[Dataset entries]
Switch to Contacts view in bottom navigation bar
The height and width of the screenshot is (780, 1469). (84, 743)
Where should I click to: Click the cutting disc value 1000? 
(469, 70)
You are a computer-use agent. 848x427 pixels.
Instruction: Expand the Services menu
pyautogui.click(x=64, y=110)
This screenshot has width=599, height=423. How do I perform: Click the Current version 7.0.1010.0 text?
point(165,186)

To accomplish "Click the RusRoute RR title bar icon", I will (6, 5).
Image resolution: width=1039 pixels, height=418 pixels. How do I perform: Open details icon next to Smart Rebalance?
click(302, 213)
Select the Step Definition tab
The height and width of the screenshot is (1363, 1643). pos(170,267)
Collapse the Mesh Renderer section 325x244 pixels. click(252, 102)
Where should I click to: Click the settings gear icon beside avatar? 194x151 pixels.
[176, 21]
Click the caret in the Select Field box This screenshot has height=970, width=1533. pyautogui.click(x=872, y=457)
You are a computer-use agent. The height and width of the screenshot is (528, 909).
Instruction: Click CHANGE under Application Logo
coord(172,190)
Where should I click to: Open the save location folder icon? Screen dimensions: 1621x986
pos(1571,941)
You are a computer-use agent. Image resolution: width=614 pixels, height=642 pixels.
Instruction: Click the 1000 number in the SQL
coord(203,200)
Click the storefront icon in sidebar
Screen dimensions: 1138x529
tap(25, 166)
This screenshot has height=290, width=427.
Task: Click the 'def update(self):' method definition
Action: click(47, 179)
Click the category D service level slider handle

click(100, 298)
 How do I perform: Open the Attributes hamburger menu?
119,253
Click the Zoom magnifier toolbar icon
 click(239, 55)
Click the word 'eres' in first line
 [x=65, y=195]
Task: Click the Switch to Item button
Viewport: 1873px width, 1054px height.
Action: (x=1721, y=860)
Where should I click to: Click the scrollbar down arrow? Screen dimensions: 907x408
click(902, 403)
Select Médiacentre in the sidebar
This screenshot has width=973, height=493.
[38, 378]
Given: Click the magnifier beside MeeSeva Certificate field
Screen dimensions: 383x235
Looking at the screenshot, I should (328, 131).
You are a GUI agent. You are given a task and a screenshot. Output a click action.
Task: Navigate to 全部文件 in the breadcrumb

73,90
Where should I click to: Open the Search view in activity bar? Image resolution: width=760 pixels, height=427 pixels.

§ Work instruction:
All records are to be retyped precisely.

§ Your response:
Switch to Contacts view in bottom navigation bar
The height and width of the screenshot is (780, 1469). (84, 743)
Where should I click to: Click the cutting disc value 1000? 
(469, 70)
You are a computer-use agent. 848x427 pixels.
Instruction: Expand the Services menu
pyautogui.click(x=64, y=110)
This screenshot has width=599, height=423. How do I perform: Click the Current version 7.0.1010.0 text?
point(165,186)

To accomplish "Click the RusRoute RR title bar icon", I will (6, 5).
Image resolution: width=1039 pixels, height=418 pixels. How do I perform: Open details icon next to Smart Rebalance?
click(302, 213)
Select the Step Definition tab
The height and width of the screenshot is (1363, 1643). pos(170,267)
Collapse the Mesh Renderer section 325x244 pixels. click(252, 102)
Where should I click to: Click the settings gear icon beside avatar? 194x151 pixels.
[176, 21]
Click the caret in the Select Field box This screenshot has height=970, width=1533. pyautogui.click(x=872, y=457)
You are a computer-use agent. The height and width of the screenshot is (528, 909).
Instruction: Click CHANGE under Application Logo
coord(172,190)
Where should I click to: Open the save location folder icon? Screen dimensions: 1621x986
pos(1571,941)
You are a computer-use agent. Image resolution: width=614 pixels, height=642 pixels.
Instruction: Click the 1000 number in the SQL
coord(203,200)
Click the storefront icon in sidebar
Screen dimensions: 1138x529
tap(25, 166)
This screenshot has height=290, width=427.
Task: Click the 'def update(self):' method definition
Action: click(47, 179)
Click the category D service level slider handle

click(100, 298)
 How do I perform: Open the Attributes hamburger menu?
119,253
Click the Zoom magnifier toolbar icon
 click(239, 55)
Click the word 'eres' in first line
 [x=65, y=195]
Task: Click the Switch to Item button
Viewport: 1873px width, 1054px height.
Action: (x=1721, y=860)
Where should I click to: Click the scrollbar down arrow? Screen dimensions: 907x408
click(902, 403)
Select Médiacentre in the sidebar
This screenshot has width=973, height=493.
[38, 378]
Given: Click the magnifier beside MeeSeva Certificate field
Screen dimensions: 383x235
Looking at the screenshot, I should (328, 131).
You are a GUI agent. You are given a task and a screenshot. Output a click action.
Task: Navigate to 全部文件 in the breadcrumb

73,90
Where should I click to: Open the Search view in activity bar? Image resolution: width=760 pixels, height=427 pixels.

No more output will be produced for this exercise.